───── INFORMATION PROVIDED

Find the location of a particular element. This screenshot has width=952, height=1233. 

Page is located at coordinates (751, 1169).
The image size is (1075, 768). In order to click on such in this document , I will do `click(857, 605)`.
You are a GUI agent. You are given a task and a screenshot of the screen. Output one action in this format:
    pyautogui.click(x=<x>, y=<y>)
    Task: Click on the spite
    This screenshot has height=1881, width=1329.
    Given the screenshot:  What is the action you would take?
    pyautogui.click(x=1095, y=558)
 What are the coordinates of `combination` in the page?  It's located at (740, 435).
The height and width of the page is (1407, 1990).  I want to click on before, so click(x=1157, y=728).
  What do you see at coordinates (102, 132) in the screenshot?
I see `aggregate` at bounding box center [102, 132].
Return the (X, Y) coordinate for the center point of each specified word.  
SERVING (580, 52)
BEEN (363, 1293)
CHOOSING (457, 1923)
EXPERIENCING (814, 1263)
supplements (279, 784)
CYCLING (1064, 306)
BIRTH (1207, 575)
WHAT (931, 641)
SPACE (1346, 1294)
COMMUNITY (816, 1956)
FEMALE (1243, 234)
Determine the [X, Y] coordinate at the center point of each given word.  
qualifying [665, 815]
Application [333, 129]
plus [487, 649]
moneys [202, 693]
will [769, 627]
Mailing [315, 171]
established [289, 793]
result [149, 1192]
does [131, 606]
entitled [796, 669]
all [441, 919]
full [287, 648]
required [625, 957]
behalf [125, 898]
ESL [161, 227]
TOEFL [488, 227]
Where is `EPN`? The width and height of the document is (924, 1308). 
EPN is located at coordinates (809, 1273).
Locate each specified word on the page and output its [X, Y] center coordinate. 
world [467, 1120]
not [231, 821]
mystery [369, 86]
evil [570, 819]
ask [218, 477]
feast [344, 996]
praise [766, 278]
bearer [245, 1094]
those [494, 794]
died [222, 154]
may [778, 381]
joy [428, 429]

──────────

▶ [JOB]: Copy out all of the lines above, word for word.

▶ [TASK RESPONSE]:
Find the location of a particular element. This screenshot has width=952, height=1233. 

Page is located at coordinates (751, 1169).
The image size is (1075, 768). In order to click on such in this document , I will do `click(857, 605)`.
You are a GUI agent. You are given a task and a screenshot of the screen. Output one action in this format:
    pyautogui.click(x=<x>, y=<y>)
    Task: Click on the spite
    This screenshot has height=1881, width=1329.
    Given the screenshot:  What is the action you would take?
    pyautogui.click(x=1095, y=558)
 What are the coordinates of `combination` in the page?  It's located at (740, 435).
The height and width of the page is (1407, 1990).  I want to click on before, so click(x=1157, y=728).
  What do you see at coordinates (102, 132) in the screenshot?
I see `aggregate` at bounding box center [102, 132].
Return the (X, Y) coordinate for the center point of each specified word.  
SERVING (580, 52)
BEEN (363, 1293)
CHOOSING (457, 1923)
EXPERIENCING (814, 1263)
supplements (279, 784)
CYCLING (1064, 306)
BIRTH (1207, 575)
WHAT (931, 641)
SPACE (1346, 1294)
COMMUNITY (816, 1956)
FEMALE (1243, 234)
Determine the [X, Y] coordinate at the center point of each given word.  
qualifying [665, 815]
Application [333, 129]
plus [487, 649]
moneys [202, 693]
will [769, 627]
Mailing [315, 171]
established [289, 793]
result [149, 1192]
does [131, 606]
entitled [796, 669]
all [441, 919]
full [287, 648]
required [625, 957]
behalf [125, 898]
ESL [161, 227]
TOEFL [488, 227]
Where is `EPN`? The width and height of the document is (924, 1308). 
EPN is located at coordinates (809, 1273).
Locate each specified word on the page and output its [X, Y] center coordinate. 
world [467, 1120]
not [231, 821]
mystery [369, 86]
evil [570, 819]
ask [218, 477]
feast [344, 996]
praise [766, 278]
bearer [245, 1094]
those [494, 794]
died [222, 154]
may [778, 381]
joy [428, 429]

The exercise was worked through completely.